Quando falamos sobre Jobs To Be Done é comum estarmos nos referindo ao seu uso para inovação e desenvolvimento de novos produtos. Mas será que a teoria só pode ser aplicada nesse contexto?

Recentemente recebi o seguinte questionamento de uma pessoa que leu meu artigo Jobs To Be Done, uma definição:

“Fiquei em dúvida sobre: se a metodologia serve para produtos já criados e rodando no mercado há algum tempo, no sentido de ajudar o time de vendas a compreender melhor as vantagens/benefícios de um produto e melhorar a abordagem de vendas com os leads; ou se apenas para produtos em processo de criação, a fim de orientar a equipe de design de produto ou marketing no desenvolvimento de recursos do produto?”

Isso me fez pensar sobre o assunto e cheguei a conclusão que a teoria e as ferramentas de entrevistas e das forças do progresso ajudam também quando os produtos já foram desenvolvidos e estão no mercado.

Para ilustrar isso vou pegar a minha área de atuação em Marketing de Produto.

Um profissional de Marketing de Produto costuma ser responsável pelas seguintes atividades: Análise de Clientes, Análise de Mercado e Concorrentes, Posicionamento de Produto e Messaging.

É uma atividade que exige bastante pesquisa e entendimento profundo sobre o que é o produto e sobre quem são as pessoas que estão comprando esse produto.

Isso me parece um ótimo contexto para o uso de Jobs To Be Done em empresas que já tem algum produto no mercado.

Vamos ver como JTBD ajuda em cada uma dessas atividades.

Análise de Clientes

Quem trabalha com Marketing de Produto precisa conhecer quem são os clientes e os potenciais clientes de sua oferta.

Através desse entendimento ele ajudará a criar um retrato de quem são essas pessoas através da construção de personas.

Esse conhecimento deve ir além de informações demográficas e incluir informações comportamentais que possam indicar realmente os motivos pelos quais determinados grupos de pessoas decidem escolher por um produto ou outro.

Como conseguir isso? Usando entrevistas que explorem o que estava acontecendo quando seus clientes resolveram escolher a sua solução e não outra.

Uma maneira para fazer isso é usando a ideia da linha do tempo em Jobs To Be Done:

Linha do tempo em Jobs To Be Done

É uma boa ideia seguir essa linha porque dá um caminho sobre o que você precisa saber dos seus clientes atuais para entender quem são eles e, principalmente, porque eles escolheram você.

Entendendo bem quem são essas pessoas, o que elas querem resolver com seu produto e quais fatores foram determinantes para você ganhar mais um cliente vai ajudar você e sua empresa frente ao mercado.

Vem aí o segundo ponto onde a teoria de Jobs To Be Done irá ajudar.

Análise de Mercado e Concorrentes

Existe um conceito bem clássico do Marketing que é o de Miopia em Marketing que basicamente diz:

Empresas podem se tornar míopes a não entenderem em qual mercado estão atuando e isso faz com que ela não enxergue o que seus clientes compram e quem são seus concorrentes.

Dados
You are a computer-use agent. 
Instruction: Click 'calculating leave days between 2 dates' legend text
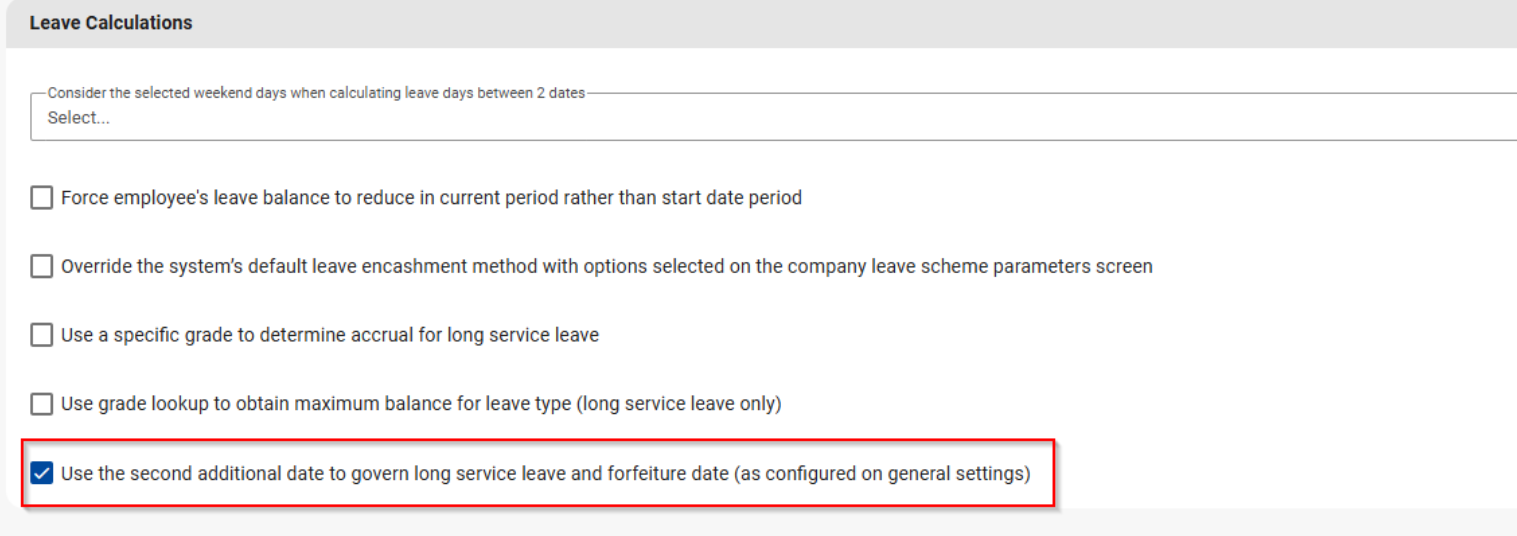pos(460,93)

Instrução dada
Continue o texto sobre Jobs To Be Done no Marketing de Produto a partir da frase final, que trata da Miopia em Marketing.

Resposta do exercício
Um dos exemplos do artigo sobre Miopia em Marketing é o das ferrovias nos Estados Unidos que achavam que estavam no mercado de Ferrovias e não no de Transporte as tornando míope ao desenvolvimento das estradas e do transporte aéreo que ofereceram soluções melhores de transporte.

Vejo que a teoria do Jobs To Be Done ajuda as empresas a não serem míopes.

Ter usado as entrevistas e a linha do tempo para descobrir o que estava acontecendo com seu cliente quando ele escolheu seu produto e quais opções ele havia cogitado e até mesmo usado dá uma visão bem clara de como ele vê seu produto.

Essa visão ao ser analisada frente a todas as descobertas feitas em suas pesquisas pinta um quadro do que você significa para as pessoas e que job você está resolvendo para elas.

Vou exemplificar como poderia ser essa situação com a frase mais clássica dos artigos de Produto e Jobs To Be Done: as pessoas não compram brocas de 4 polegadas, mas furos de 4 polegadas.

Imagina que você trabalha com o Marketing de Produto de uma empresa que vende brocas de 4 polegadas e confirma que as pessoas não estavam atrás das brocas em si mas da melhor maneira de fazer furos para prender coisas na parede.

A maior parte dos seus clientes responderam isso. Qual mercado você está? No de brocas ou no de “ferramentas para fazer furos”?

Se você considerar que está no de brocas não vai perceber quando uma fabricante de pregos diz que tem um novo modelo que é tão resistente que pode ser usado para pendurar coisas na parede com facilidade e sem a sujeira toda que a Furadeira faz.

Mas se considerar que está no de fazer furos, tem a chance de se diferenciar de todas as outras maneiras de fazer um furo com maior propriedade.

Se você é escolhido pelo furo, irá competir com outras soluções que podem fazer furos. E se você for escolhido porque é a maneira que as pessoas acham melhor de pendurar quadros?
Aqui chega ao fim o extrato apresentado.